In any leg press, the load has been "artificially" redirected to one of various angles (depending on the maker/model of the machine.) These artificially isolated and fixed machines allow for very little natural hip extension due the fact that the hips remain in a position of flexion throughout the entire ROM. What this equates to is a decrease in hip extension ROM and therefore a decrease in overall glute involvement, regardless of the degree of external rotation of the hips. Externally rotating the hip will begin to take the lower extremity out of the sagittal plane, approaching the frontal plane. This will "pre shorten" the external rotators of the hip (piriformis/rotators, posterior fibers of the glute medius, some glute max fibers...) as well as directing more force and stress into the SI joint.

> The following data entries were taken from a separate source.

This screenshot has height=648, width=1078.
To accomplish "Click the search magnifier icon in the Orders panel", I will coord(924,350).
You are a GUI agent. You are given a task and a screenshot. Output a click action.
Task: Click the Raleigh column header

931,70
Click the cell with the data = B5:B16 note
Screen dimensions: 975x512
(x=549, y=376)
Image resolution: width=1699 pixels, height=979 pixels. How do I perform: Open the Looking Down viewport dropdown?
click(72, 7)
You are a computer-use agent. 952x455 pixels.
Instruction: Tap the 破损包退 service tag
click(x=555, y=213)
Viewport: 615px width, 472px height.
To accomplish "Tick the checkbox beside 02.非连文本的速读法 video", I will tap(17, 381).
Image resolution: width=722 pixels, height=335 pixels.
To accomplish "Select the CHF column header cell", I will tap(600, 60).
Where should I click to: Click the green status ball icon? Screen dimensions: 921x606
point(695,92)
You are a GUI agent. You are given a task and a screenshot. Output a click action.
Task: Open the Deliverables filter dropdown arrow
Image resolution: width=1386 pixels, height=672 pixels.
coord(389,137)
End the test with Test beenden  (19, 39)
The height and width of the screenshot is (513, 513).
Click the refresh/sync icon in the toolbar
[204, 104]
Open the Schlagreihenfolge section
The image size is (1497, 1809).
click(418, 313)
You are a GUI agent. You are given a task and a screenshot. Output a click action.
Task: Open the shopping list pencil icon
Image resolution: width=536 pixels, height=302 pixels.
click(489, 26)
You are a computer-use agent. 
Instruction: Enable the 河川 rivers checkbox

Comparing a deadlift to a leg press is LITERALLY like comparing apples to oranges! The deadlift involves intense recruitment of the "inner unit" muscles (deep abdominal wall and spinal stabilizers) as they perform synergistically with the powerful muscles of the outer unit (upper and lower extremity) in order to complete the movement. Contrast this with the artificially fixed and isolated leg press, which requires comparatively little synergy between these two groups of muscles, possibly programming dysfunction into the body if performed with chronic regularity. This is because leg strength is ultimately increased drastically out of proportion to spinal strength.

References:

  1. Purvis, T; Simon, M. (2001). Resistance Training Specialist
  2. Kendal, McCreary, Provance. (1993). Muscles Testing and Function. (4th Ed.)
  3. Slavin, M. (2000). The Science and Physiology of Movement. (course manual)
  4. Integrated Training for the New Millenium. (NASM)
  5. Naumann, D. (2002). Kinesiology of the Musculoskeletal System.